Das Mondmetall
Der Tyndall-Effekt: Der Lichtbeweis echter Kolloide
Ein Laserstrahl verrät in Sekunden, ob eine Lösung echte kolloidale Teilchen enthält. Wie der Lichttest funktioniert und was er über Qualität aussagt.
Ein Lichtband im Wasser
Richtet man einen feinen Lichtstrahl — am besten einen grünen Laser — durch eine echte kolloidale Lösung, wird der Strahl im Wasser als leuchtendes Band sichtbar. In reinem Wasser oder einer ionischen Lösung geht das Licht dagegen spurlos hindurch. Der Grund: Kolloidale Teilchen sind groß genug, um Licht zu streuen; gelöste Ionen und Wassermoleküle sind es nicht.
Benannt ist der Effekt nach dem irischen Physiker John Tyndall, der die Lichtstreuung an feinsten Teilchen im 19. Jahrhundert untersuchte. Es ist dieselbe Physik, die Sonnenstrahlen im Morgennebel sichtbar macht.
Was der Test verrät — und was nicht
Der Tyndall-Effekt beweist, dass überhaupt kolloidale Teilchen in der Lösung schweben. Er ist damit der schnellste Echtheitstest. Über die Konzentration sagt er nur bedingt etwas aus: Dafür ist die Farbe der bessere Anhaltspunkt, denn sie vertieft sich mit steigendem Gehalt. Ein sauberes, gleichmäßiges Lichtband ohne Schlieren und ohne sichtbare Flocken ist dennoch ein gutes Zeichen für eine stabile, fein verteilte Lösung.
Bei uns gehört der Blick durchs Laserlicht zu jeder Charge, gemeinsam mit der Prüfung von Farbe und Klarheit. Was wir abfüllen, hat diese Prüfungen bestanden.

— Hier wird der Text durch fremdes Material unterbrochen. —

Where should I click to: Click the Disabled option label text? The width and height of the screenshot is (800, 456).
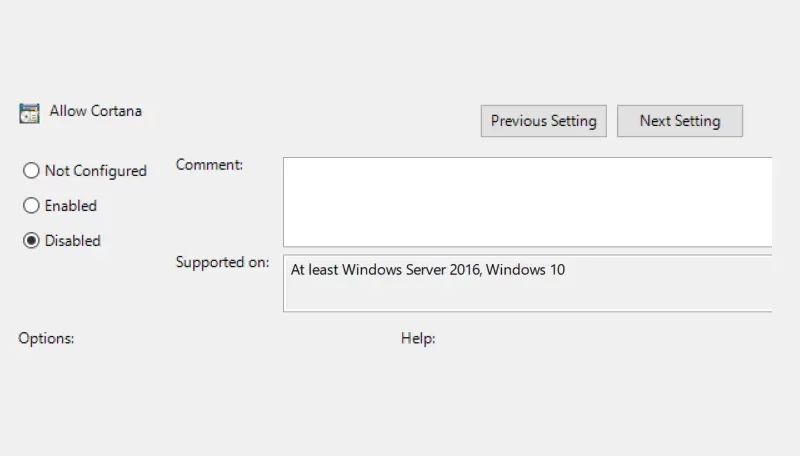tap(72, 241)
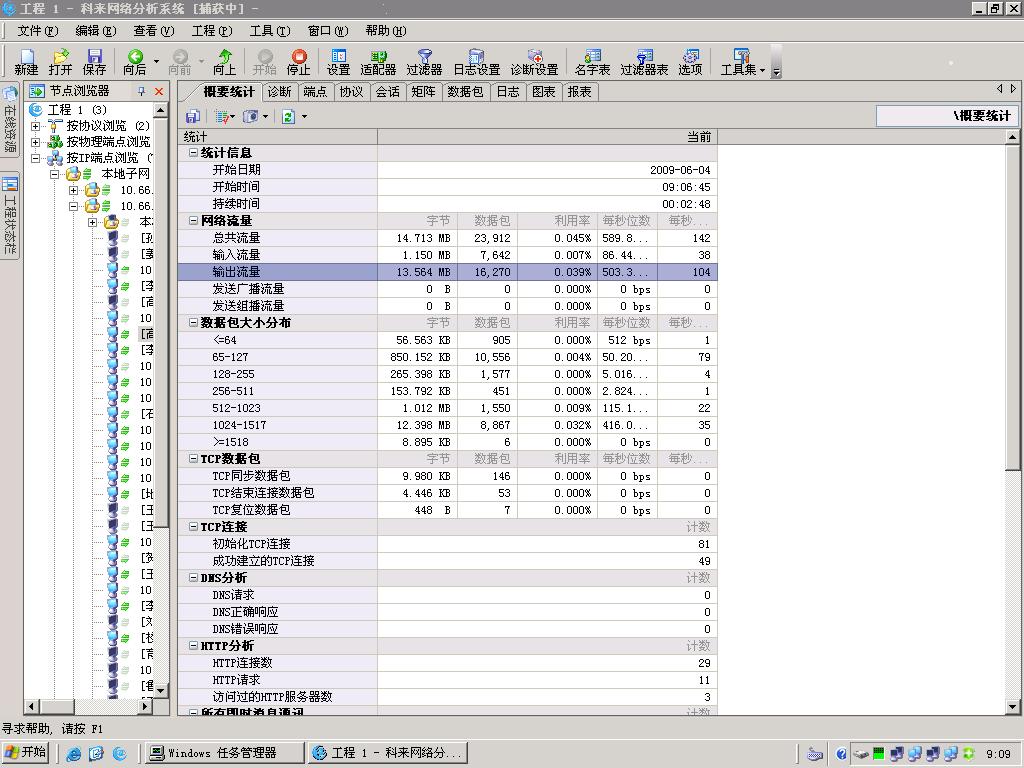Open 诊断设置 (Diagnosis settings) icon
1024x768 pixels.
point(534,62)
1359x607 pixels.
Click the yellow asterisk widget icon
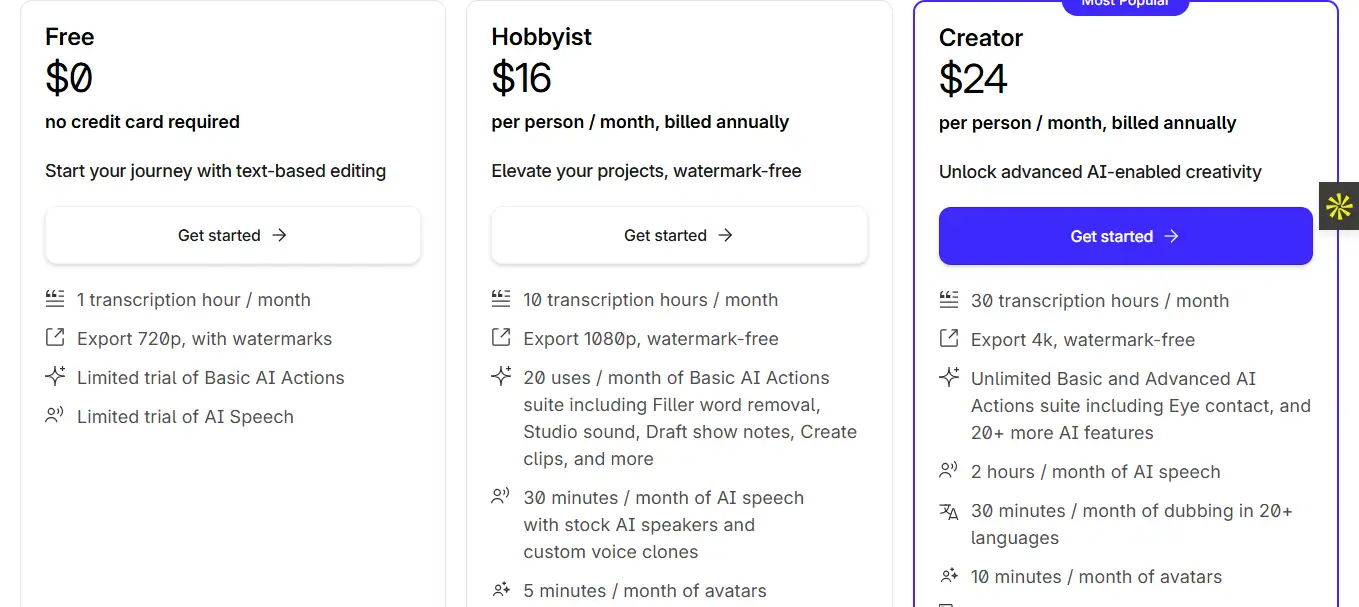click(1339, 207)
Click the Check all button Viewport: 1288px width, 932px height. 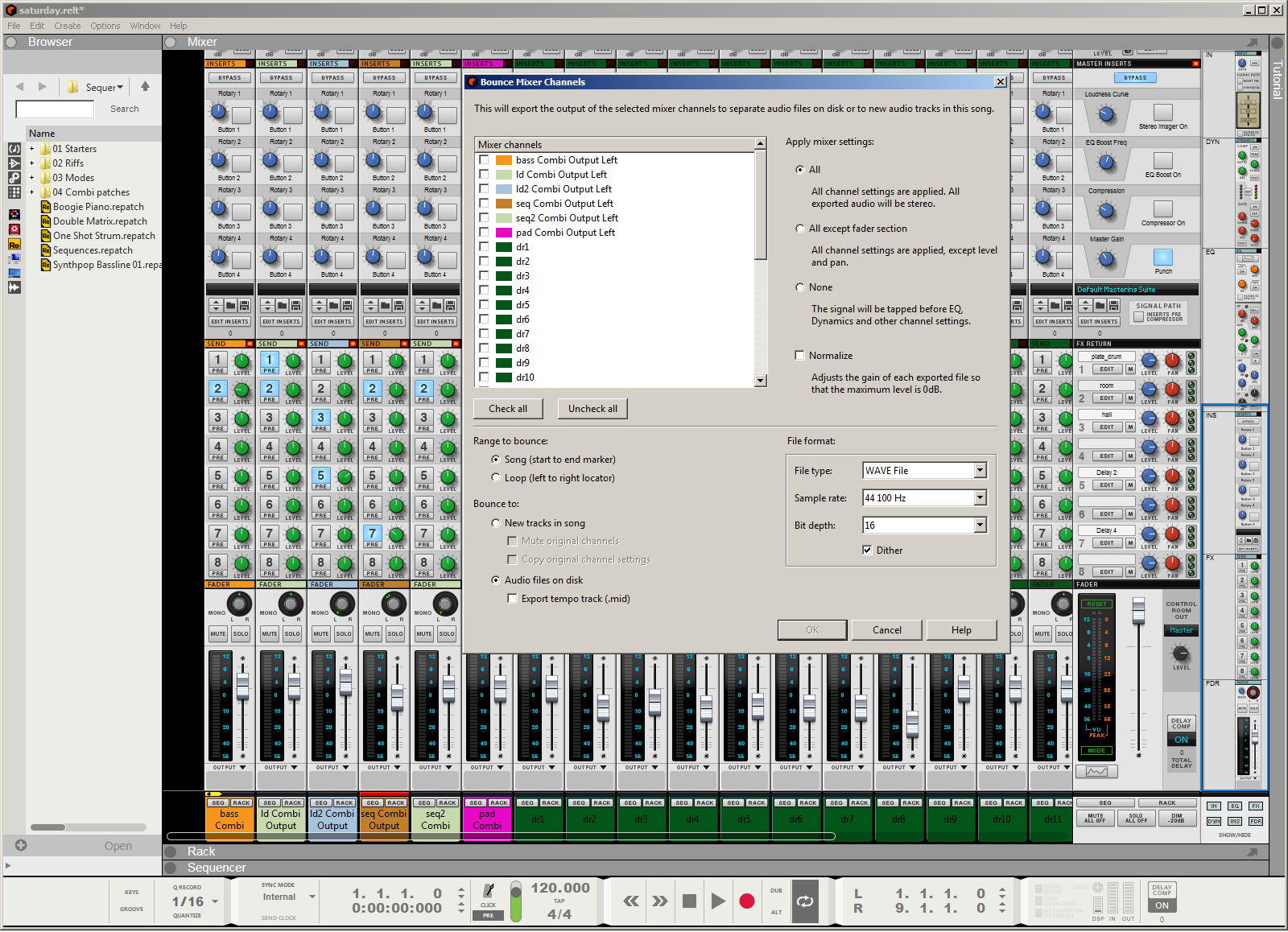pyautogui.click(x=507, y=409)
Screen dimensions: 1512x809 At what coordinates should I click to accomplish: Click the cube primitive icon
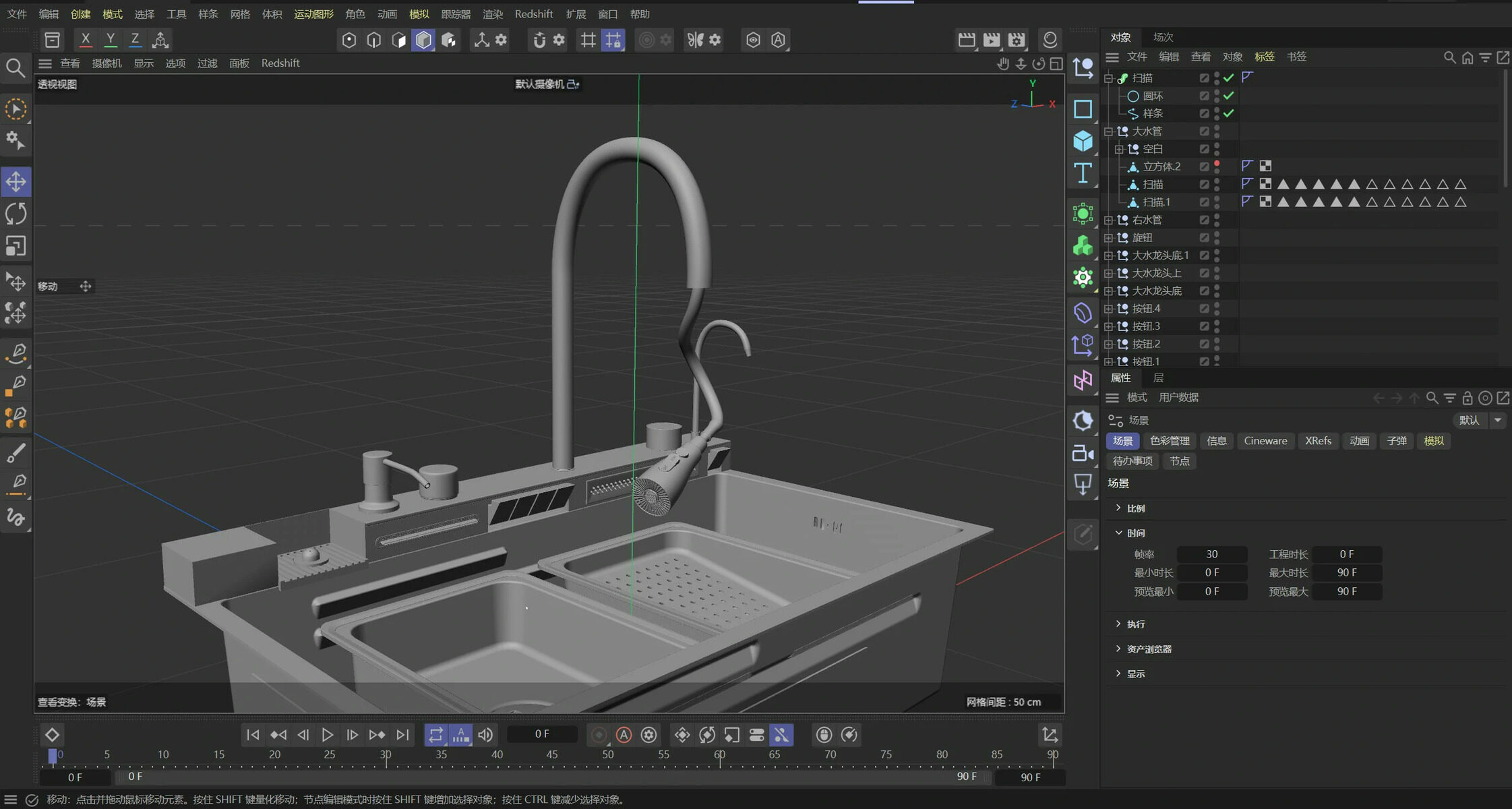click(x=1083, y=141)
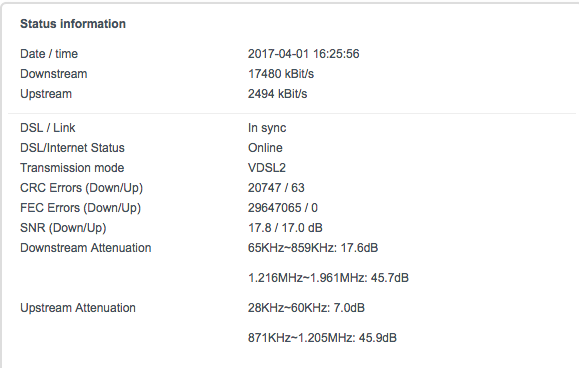Click the Downstream label

tap(54, 74)
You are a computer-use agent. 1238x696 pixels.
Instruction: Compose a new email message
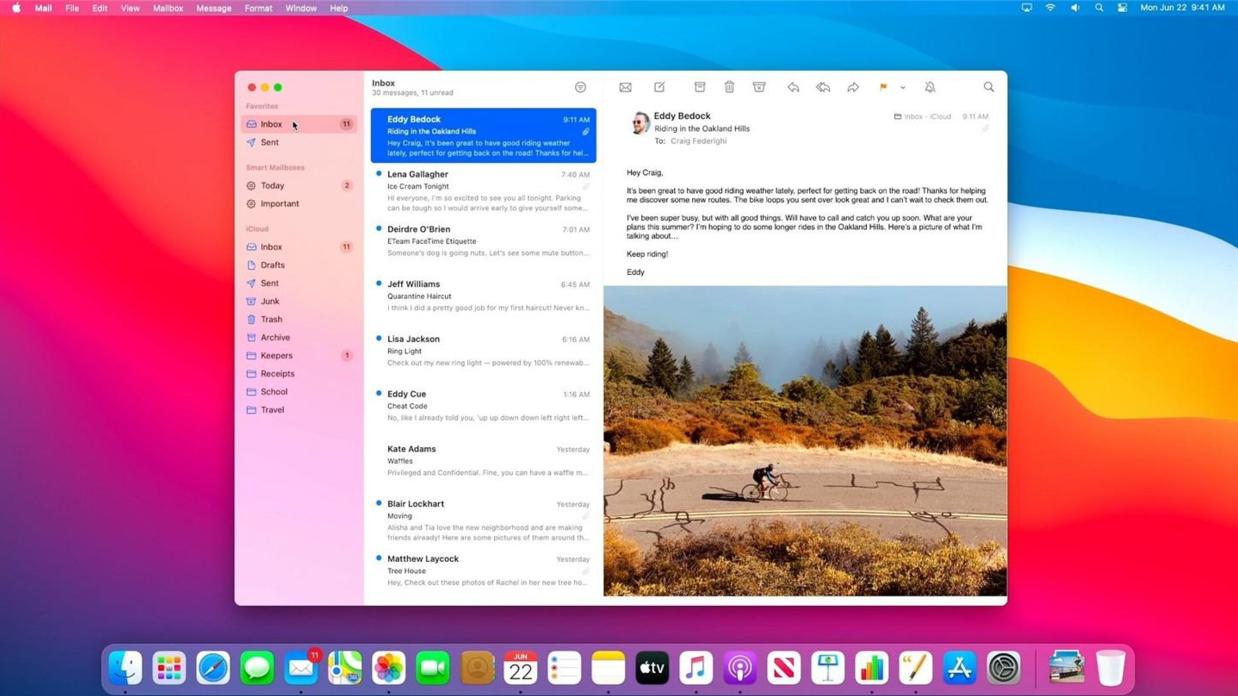[659, 87]

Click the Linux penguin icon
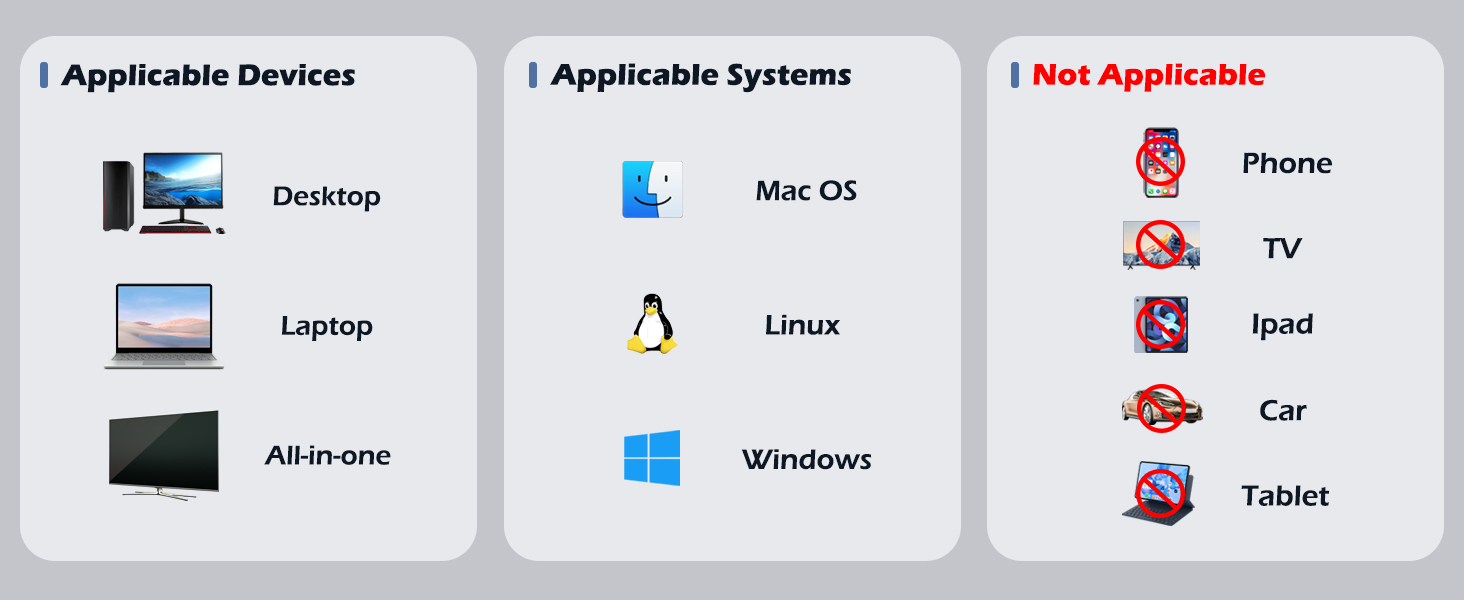click(652, 324)
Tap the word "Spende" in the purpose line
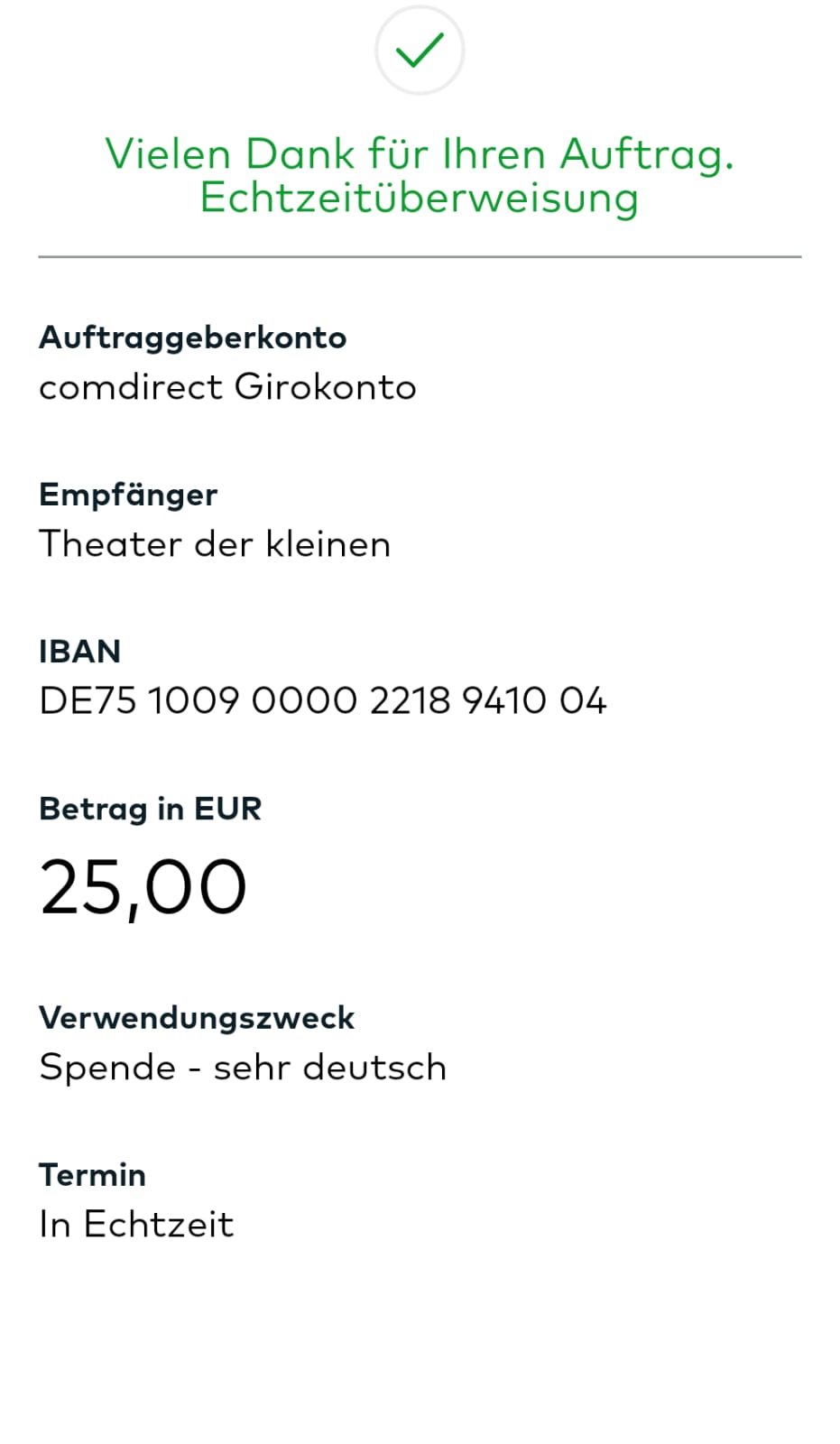840x1444 pixels. (x=107, y=1068)
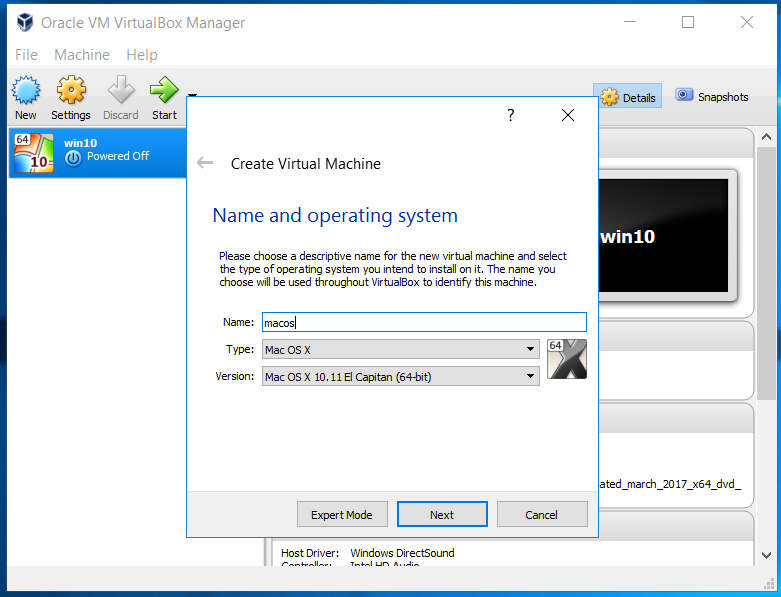Click the Mac OS X 64-bit logo
Screen dimensions: 781x597
[566, 359]
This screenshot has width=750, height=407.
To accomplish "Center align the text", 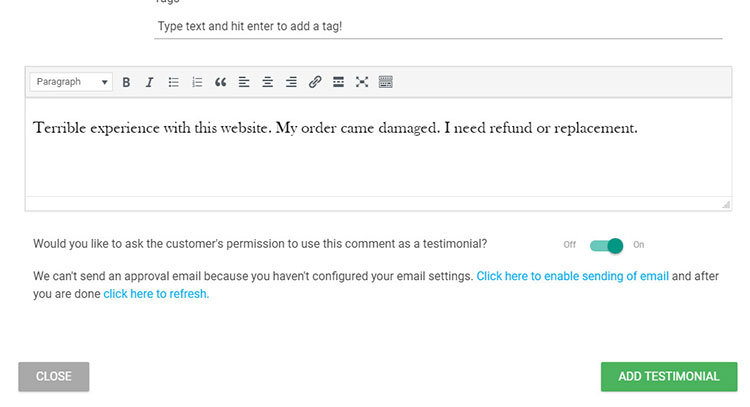I will (x=268, y=82).
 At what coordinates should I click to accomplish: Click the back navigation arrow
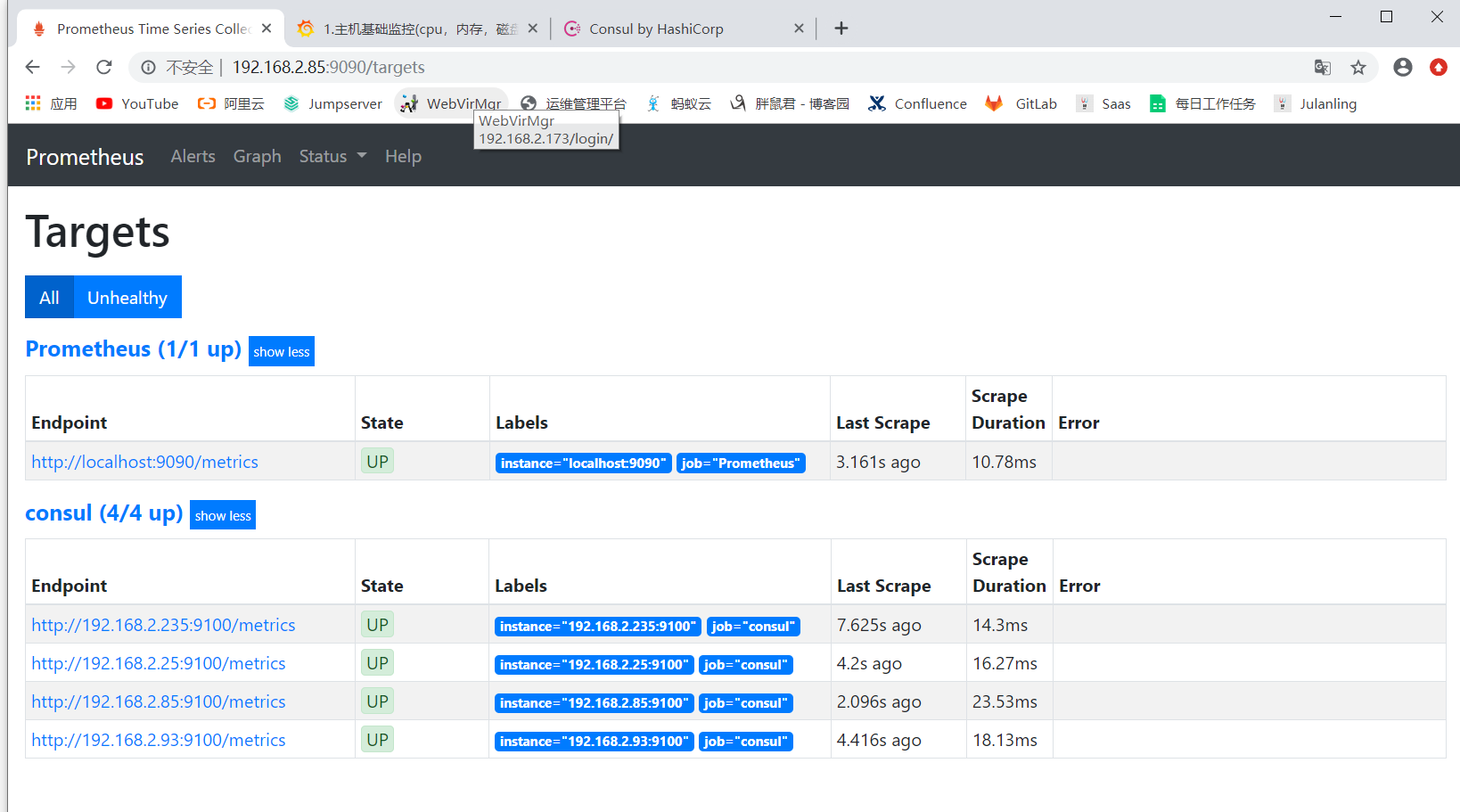click(x=33, y=67)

Die Farbe als zweiter Beweis: Plasmonenresonanz
Neben dem Lichtband gibt es einen zweiten Beweis, den jeder mit bloßem Auge führen kann: die Farbe. Echte Metall-Nanopartikel treten mit dem Licht in Resonanz — Physiker nennen das Plasmonenresonanz. Deshalb leuchtet echtes kolloidales Gold in tiefem Rubinrot und echtes kolloidales Silber in warmem Goldgelb bis Bräunlich. Eine wasserklare Flüssigkeit, die sich „kolloidales Gold“ nennt, enthält keine Goldpartikel — sondern allenfalls gelöste Ionen.
Die Farbe verrät sogar die Teilchengröße: Feinste Goldpartikel färben die Lösung rot, größere verschieben den Ton ins Violette — dieselbe Physik, die schon den Lycurgus-Kelch der Römer leuchten ließ.